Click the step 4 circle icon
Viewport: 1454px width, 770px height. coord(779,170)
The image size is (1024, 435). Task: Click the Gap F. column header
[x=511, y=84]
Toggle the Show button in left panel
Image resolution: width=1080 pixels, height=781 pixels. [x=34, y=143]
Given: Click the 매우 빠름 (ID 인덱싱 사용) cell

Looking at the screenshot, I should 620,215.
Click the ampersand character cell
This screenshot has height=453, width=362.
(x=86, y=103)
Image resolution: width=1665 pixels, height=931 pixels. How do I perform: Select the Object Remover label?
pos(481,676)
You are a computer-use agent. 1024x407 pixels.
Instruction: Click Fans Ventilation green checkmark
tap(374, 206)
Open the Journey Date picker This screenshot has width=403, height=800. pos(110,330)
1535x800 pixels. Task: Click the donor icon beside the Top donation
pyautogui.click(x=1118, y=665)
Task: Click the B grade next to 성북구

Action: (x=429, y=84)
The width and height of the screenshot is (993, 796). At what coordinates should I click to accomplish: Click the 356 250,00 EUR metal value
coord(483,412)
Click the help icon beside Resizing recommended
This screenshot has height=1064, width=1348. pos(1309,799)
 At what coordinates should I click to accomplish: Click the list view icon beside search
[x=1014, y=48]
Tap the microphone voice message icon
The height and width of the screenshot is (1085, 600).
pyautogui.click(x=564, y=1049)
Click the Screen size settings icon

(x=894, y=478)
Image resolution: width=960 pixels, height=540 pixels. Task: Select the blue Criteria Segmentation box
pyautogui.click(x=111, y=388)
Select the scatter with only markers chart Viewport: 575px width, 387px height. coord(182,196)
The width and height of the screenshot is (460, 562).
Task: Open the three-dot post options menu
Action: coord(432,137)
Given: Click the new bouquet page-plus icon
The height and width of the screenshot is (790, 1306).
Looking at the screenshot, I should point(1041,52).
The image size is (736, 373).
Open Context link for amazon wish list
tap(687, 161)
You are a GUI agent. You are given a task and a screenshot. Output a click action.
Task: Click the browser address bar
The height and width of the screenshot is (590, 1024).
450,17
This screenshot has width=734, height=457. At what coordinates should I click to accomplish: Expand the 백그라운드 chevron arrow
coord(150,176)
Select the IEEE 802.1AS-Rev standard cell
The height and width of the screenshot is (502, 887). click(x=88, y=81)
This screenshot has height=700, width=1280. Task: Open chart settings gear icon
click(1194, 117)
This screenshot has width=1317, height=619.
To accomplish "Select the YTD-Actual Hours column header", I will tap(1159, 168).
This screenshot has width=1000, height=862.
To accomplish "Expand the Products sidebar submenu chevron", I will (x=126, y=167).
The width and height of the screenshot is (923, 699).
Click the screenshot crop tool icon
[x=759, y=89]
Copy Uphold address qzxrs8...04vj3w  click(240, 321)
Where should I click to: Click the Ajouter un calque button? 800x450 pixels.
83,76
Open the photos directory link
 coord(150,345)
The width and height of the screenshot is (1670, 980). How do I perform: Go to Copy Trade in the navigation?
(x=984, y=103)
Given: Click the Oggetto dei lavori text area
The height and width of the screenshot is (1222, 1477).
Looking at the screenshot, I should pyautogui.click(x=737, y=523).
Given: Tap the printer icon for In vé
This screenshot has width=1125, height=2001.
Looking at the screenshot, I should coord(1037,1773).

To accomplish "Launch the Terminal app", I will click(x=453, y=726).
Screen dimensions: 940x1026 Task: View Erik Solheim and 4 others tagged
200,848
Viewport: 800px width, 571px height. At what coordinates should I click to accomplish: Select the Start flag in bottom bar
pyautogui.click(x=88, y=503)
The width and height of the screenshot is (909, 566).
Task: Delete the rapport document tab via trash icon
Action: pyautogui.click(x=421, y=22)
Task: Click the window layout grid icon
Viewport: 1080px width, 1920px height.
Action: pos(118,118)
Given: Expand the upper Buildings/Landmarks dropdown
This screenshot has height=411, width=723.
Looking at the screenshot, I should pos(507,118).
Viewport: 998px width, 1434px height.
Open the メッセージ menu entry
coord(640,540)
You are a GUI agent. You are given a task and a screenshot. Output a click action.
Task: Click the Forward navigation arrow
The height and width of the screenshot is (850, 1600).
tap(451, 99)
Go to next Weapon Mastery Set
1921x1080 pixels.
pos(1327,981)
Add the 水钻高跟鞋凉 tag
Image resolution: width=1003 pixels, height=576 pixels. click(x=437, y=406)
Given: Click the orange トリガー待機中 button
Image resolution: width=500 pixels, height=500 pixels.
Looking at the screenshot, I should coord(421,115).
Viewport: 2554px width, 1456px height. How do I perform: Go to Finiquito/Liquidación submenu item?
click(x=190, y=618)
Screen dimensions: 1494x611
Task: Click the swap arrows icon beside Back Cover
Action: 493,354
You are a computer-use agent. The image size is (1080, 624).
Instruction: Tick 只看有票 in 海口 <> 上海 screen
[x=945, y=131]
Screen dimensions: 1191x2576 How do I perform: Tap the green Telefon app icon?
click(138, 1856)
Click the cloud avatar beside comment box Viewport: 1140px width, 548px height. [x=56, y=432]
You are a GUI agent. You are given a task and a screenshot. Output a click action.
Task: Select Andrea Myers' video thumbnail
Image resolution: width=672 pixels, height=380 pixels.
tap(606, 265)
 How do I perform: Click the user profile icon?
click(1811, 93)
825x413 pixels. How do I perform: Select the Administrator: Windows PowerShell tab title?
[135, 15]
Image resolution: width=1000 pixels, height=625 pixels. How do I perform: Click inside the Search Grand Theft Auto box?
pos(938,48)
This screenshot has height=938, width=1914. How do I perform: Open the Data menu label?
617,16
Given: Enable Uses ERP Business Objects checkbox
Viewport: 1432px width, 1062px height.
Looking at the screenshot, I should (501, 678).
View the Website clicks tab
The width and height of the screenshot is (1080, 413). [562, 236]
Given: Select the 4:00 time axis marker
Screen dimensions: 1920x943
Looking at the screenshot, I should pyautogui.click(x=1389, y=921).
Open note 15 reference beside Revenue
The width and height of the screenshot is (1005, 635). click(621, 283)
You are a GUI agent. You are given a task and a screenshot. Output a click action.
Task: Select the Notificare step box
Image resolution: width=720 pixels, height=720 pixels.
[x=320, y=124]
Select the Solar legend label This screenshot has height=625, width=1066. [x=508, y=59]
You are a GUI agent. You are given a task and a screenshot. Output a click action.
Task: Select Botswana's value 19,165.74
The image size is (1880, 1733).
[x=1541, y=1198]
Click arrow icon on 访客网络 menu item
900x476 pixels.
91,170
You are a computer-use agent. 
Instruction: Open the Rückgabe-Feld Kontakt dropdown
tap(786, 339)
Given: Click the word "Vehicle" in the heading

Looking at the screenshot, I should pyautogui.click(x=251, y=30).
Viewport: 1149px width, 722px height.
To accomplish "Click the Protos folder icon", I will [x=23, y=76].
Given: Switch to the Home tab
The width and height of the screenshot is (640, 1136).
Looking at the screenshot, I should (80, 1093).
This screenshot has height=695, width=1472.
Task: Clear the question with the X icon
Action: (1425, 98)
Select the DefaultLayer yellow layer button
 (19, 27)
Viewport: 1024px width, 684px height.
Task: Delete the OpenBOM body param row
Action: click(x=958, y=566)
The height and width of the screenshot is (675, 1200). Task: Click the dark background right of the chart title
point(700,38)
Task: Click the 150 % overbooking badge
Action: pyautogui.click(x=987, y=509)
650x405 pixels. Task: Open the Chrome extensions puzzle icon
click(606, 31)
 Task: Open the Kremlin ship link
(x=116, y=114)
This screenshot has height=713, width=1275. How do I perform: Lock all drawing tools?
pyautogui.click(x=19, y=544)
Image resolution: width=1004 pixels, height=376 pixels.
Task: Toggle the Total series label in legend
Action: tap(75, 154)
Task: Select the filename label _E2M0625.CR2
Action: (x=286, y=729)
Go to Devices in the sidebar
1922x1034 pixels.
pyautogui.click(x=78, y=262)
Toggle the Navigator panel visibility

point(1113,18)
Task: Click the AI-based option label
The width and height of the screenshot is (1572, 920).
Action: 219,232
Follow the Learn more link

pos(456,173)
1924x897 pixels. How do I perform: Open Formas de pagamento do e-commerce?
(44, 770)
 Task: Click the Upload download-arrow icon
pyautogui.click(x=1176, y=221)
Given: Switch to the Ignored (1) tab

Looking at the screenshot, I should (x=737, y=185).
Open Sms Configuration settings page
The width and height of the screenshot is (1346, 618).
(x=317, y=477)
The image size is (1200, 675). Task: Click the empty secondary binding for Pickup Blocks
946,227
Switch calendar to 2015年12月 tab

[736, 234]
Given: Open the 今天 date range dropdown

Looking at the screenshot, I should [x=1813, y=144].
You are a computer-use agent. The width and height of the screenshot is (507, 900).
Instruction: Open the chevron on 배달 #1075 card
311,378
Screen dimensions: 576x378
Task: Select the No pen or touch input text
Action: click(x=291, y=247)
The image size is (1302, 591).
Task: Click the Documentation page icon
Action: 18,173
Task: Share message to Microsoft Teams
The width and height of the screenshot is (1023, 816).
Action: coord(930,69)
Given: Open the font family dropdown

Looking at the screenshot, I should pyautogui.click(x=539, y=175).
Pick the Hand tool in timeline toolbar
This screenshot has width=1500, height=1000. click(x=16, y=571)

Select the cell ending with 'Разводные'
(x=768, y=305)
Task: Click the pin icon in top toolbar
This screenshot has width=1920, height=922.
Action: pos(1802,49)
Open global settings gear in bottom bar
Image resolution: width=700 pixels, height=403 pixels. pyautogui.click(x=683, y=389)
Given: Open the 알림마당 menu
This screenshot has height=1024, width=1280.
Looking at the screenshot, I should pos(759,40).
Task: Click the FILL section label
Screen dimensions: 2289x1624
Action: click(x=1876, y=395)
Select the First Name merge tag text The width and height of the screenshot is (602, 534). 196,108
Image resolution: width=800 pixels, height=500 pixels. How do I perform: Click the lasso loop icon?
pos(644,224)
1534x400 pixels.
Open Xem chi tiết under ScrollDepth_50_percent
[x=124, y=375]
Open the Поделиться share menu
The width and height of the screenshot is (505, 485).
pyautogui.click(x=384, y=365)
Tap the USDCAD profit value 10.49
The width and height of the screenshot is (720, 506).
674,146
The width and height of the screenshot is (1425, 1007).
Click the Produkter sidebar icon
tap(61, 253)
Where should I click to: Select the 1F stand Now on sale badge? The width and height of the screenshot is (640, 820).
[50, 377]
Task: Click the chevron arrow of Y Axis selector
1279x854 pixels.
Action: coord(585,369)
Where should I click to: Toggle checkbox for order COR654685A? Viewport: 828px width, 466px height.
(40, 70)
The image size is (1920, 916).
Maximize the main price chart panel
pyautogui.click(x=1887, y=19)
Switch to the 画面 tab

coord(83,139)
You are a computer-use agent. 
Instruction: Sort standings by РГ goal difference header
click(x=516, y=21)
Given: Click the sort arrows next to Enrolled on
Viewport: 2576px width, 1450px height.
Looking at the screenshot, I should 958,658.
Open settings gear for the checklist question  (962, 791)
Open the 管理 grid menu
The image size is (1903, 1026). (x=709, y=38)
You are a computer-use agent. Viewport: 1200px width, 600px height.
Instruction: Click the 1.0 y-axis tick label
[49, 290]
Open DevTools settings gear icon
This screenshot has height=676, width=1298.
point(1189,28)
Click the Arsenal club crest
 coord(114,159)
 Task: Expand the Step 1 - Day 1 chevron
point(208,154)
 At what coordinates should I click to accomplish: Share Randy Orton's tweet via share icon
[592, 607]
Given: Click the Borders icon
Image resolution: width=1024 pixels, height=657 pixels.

++++++++++

# [AIM OF THE TASK]
Wherever the string "computer" appears in the entries, copy that line.

# [RESPONSE]
You are a computer-use agent. 1024x407 pixels.
You are a computer-use agent. The image size is (1080, 624).
You are a computer-use agent. 
You are a computer-use agent. The width and height of the screenshot is (507, 900).
You are a computer-use agent. 
You are a computer-use agent. Viewport: 1200px width, 600px height.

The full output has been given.